Stunning, mysterious and diverse, Australia’s 1700 orchids are the precious gems of our flowering plants. I now regret overlooking them in the past. As with the hidden world of fungi, I’ve been too busy looking up at birds, and not looking down.

The birds of summer had been slow to arrive, and when I looked at records from previous years I noticed that I was missing some of the early ones, the pallid cuckoo among them, although I could now say that I had heard the species at least.

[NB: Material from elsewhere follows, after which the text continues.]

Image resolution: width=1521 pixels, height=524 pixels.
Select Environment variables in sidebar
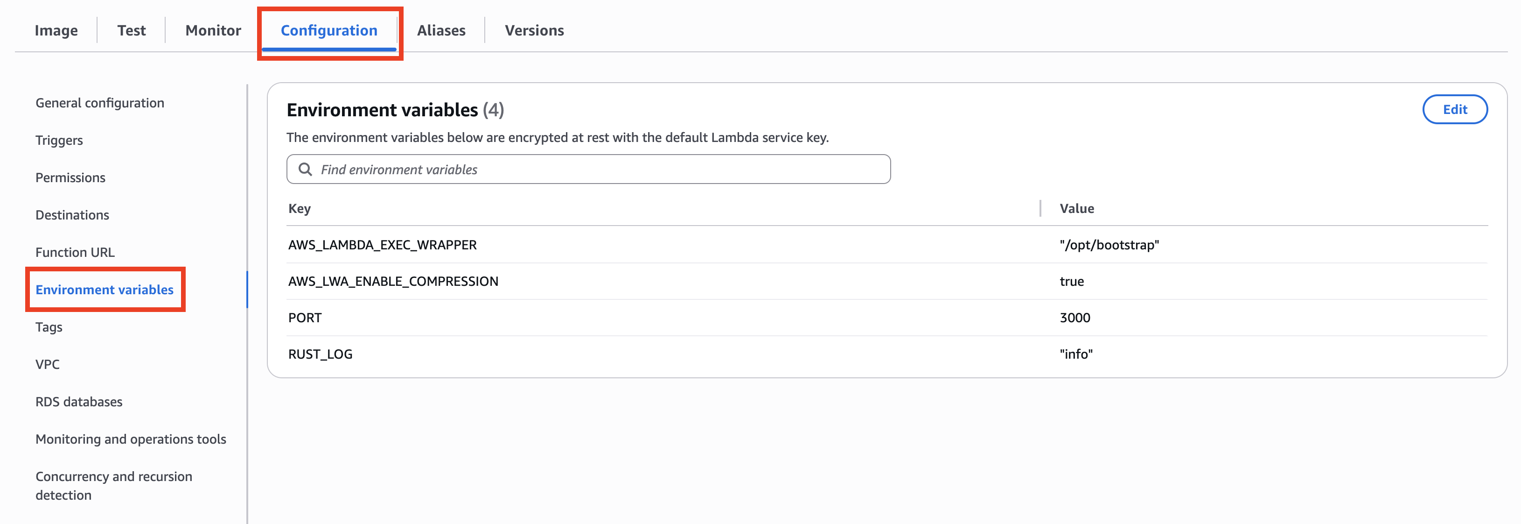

But where were birds that should have arrived already, the dusky woodswallow, the black-faced cuckoo-strike – the summerbird of Tasmanian folklore – along with swallows on the mountain itself and not in the surrounding foothills and valleys, and another swallow family member, the tree martin.

Taking a break from the mountain to watch the striated pardalote nesting activity at the Waterworks Reserve, I met a bird photographer friend who also kept records of arrivals in spring. When I mentioned the species I was missing, he said a wave of woodswallows had come through on strong winds from the north in early September. These were the winds that had brought down trees on the mountain, but I had not seen the woodswallows afterwards, or the surge of other arrivals carried across Bass Strait because I had been across the water myself, enjoying a few days in Melbourne.

These birds must have been just passing through, moving further south for the summer. Bird migration can be scattered and sporadic and some years birds just do not arrive in some areas. Not all birds return to the area where they were born, like the welcome swallows.

The pink robin’s nest above Dunns Creek now had a sitting female. If I climbed a tree a little way from the nest I could just make out the shape of her back enveloped by the high side of the donut nest. All the while, the male robin brought her food.